Previously on Game of Thrones: Joffrey started a riot by…existing, basically, and Sansa almost paid a pretty steep price for it. Theon took Winterfell and very quickly got in over his head in a number of ways. Daenerys keeps meeting resistance in her quest to get help taking over the Seven Kingdoms, and then her dragons disappear.
Theon finally wakes up and finds himself alone in his bed. Huh, I wouldn’t have thought he was the feel-free-to-stay-the-night type. Below his window, several of his men are gathered around the body of the man Osha stabbed to death the night before.
Soon, Theon’s been caught up and is downright mad that his guys let a kid who couldn’t walk escape. One of the men calls him out on screwing Osha, who clearly had a serious hand in this, so Theon finally takes my advice from a couple of episodes ago and kicks the guy’s ass. Then he orders up horses and hounds and we’re off on a merry hunt. He even drags Luwin along, just to be an extra-special asshole. Luwin protest that they’re just little boys and are more valuable alive than dead. Theon knows and promises not to kill them. The hounds start to bay and Theon takes off, telling Luwin this is all just a game, which seems a little heavy-handed. We know what show we’re watching, HBO.

● **Stated goal 1**: Reproduce the passage of the Game of Thrones recap word for word, starting at "Previously on Game" and ending at "the night before.".
The records have no connection to the Game of Thrones recap.

[Data block]
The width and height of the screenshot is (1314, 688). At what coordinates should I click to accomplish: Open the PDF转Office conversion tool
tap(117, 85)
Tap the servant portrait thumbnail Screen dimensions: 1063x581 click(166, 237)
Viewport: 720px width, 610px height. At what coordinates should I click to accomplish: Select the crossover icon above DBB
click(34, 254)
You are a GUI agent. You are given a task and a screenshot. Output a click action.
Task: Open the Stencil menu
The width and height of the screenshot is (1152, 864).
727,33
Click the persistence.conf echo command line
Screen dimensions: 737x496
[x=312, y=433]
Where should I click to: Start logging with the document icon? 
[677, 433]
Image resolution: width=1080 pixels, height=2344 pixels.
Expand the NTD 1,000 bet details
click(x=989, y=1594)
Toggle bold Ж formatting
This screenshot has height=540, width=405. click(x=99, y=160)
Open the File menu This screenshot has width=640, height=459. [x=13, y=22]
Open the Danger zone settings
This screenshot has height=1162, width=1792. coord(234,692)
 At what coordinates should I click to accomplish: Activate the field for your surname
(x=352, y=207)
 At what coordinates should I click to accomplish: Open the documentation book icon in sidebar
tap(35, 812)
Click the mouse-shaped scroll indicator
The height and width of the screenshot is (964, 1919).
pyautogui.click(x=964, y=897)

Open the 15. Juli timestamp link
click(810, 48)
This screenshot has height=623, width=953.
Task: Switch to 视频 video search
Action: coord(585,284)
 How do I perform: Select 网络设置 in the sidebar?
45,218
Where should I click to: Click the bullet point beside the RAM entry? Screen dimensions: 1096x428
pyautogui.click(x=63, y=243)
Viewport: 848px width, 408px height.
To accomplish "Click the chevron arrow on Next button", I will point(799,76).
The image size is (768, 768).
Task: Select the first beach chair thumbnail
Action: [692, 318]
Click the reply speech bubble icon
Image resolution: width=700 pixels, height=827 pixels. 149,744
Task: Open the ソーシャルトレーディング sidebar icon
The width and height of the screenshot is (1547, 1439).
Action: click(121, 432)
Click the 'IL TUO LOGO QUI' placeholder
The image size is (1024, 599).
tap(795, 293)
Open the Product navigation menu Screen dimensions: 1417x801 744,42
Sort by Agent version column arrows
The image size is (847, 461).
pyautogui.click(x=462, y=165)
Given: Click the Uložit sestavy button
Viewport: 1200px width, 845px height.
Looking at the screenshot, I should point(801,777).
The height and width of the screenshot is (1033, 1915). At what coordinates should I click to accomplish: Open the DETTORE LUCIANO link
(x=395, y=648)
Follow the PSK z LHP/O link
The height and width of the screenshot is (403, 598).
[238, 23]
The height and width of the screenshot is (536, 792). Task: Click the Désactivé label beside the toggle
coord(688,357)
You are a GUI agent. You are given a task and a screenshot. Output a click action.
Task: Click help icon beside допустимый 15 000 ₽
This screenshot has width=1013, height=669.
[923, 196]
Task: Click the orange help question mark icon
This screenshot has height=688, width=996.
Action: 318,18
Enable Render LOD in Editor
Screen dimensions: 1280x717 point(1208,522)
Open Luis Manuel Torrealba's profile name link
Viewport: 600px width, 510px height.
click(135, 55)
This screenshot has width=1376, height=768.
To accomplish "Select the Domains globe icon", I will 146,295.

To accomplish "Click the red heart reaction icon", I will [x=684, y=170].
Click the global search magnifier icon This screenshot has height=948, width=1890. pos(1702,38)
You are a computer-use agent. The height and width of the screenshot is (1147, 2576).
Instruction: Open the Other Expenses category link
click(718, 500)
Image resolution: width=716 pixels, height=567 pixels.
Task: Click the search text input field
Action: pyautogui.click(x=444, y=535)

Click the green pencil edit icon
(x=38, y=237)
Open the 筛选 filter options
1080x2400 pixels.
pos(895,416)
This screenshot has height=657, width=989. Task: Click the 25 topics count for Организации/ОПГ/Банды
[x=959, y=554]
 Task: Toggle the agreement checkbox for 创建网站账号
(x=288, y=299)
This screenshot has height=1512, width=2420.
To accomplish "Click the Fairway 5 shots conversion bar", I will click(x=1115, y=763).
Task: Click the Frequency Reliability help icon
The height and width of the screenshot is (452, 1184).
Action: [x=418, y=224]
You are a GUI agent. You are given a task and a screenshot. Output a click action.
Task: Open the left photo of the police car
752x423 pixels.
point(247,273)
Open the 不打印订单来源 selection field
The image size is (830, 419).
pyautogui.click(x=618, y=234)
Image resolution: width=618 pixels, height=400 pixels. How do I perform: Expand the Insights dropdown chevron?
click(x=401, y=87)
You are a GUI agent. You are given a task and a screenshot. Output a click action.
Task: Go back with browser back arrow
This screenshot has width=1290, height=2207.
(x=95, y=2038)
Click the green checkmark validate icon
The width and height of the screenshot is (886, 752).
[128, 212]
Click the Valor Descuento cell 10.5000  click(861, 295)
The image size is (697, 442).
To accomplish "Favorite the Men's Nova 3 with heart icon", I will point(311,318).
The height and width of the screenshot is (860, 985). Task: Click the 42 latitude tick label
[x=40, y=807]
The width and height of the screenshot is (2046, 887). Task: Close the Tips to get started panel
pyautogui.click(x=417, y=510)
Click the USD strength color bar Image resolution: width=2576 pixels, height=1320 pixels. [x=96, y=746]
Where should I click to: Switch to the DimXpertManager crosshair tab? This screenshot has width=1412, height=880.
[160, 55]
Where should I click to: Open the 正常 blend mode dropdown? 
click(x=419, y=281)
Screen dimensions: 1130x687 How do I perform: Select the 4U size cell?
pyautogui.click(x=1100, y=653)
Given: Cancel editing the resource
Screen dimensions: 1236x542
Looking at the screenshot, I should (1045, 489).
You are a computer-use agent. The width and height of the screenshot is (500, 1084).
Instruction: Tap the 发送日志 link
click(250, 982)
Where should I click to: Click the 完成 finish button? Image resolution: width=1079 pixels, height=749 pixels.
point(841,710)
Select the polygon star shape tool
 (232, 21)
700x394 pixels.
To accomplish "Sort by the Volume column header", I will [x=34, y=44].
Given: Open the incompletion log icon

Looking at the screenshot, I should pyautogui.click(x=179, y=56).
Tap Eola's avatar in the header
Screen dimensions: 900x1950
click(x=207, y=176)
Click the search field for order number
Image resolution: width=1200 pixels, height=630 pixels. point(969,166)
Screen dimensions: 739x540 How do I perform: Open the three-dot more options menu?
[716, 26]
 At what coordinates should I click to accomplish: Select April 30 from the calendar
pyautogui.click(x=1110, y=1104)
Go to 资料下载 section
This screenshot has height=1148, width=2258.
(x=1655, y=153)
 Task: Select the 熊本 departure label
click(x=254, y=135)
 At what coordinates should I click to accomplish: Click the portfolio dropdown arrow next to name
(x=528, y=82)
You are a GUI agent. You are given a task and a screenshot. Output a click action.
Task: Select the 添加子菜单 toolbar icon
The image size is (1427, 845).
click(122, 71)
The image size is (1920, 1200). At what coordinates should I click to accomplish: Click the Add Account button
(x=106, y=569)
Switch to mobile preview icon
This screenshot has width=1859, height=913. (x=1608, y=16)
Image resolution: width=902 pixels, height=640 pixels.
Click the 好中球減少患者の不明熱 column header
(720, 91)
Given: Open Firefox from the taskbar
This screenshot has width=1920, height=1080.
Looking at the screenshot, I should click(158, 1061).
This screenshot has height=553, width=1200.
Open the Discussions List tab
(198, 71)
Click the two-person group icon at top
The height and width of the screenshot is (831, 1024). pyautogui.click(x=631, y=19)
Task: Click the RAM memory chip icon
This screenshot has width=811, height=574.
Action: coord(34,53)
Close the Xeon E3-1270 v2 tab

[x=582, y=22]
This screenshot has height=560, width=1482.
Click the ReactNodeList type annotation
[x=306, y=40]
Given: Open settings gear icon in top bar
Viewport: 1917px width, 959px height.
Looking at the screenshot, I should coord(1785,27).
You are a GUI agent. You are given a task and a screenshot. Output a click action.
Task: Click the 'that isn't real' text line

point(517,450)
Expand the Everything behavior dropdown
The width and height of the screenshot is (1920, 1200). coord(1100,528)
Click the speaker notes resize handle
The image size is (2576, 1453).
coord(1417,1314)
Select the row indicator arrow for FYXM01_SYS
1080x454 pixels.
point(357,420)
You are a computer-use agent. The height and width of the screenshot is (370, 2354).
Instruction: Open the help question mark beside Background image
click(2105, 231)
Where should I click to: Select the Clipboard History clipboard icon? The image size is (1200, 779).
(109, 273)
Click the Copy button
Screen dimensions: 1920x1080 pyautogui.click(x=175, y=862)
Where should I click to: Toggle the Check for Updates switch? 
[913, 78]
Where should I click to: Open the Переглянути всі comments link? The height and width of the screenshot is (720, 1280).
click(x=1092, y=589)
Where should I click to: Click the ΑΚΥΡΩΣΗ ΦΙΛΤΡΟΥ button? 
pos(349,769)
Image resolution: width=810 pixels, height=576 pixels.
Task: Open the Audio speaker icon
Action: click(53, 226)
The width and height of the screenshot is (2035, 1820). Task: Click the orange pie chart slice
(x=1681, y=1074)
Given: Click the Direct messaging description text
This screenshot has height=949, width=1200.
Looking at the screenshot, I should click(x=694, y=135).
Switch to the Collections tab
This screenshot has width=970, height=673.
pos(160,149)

● **Stated goal 2**: Format the lines of the records as a Markdown table with the columns Row and Line, starting at the line containing "is (1147, 2576)." and ending at the line containing "Action: pyautogui.click(x=444, y=535)". Skip any blank lines.

● **Written solution 1**:
Previously on Game of Thrones: Joffrey started a riot by…existing, basically, and Sansa almost paid a pretty steep price for it. Theon took Winterfell and very quickly got in over his head in a number of ways. Daenerys keeps meeting resistance in her quest to get help taking over the Seven Kingdoms, and then her dragons disappear.
Theon finally wakes up and finds himself alone in his bed. Huh, I wouldn’t have thought he was the feel-free-to-stay-the-night type. Below his window, several of his men are gathered around the body of the man Osha stabbed to death the night before.

● **Written solution 2**:
| Row | Line |
|---|---|
| 1 | You are a computer-use agent. The height and width of the screenshot is (1147, 2576). |
| 2 | Instruction: Open the Other Expenses category link |
| 3 | click(718, 500) |
| 4 | Image resolution: width=716 pixels, height=567 pixels. |
| 5 | Task: Click the search text input field |
| 6 | Action: pyautogui.click(x=444, y=535) |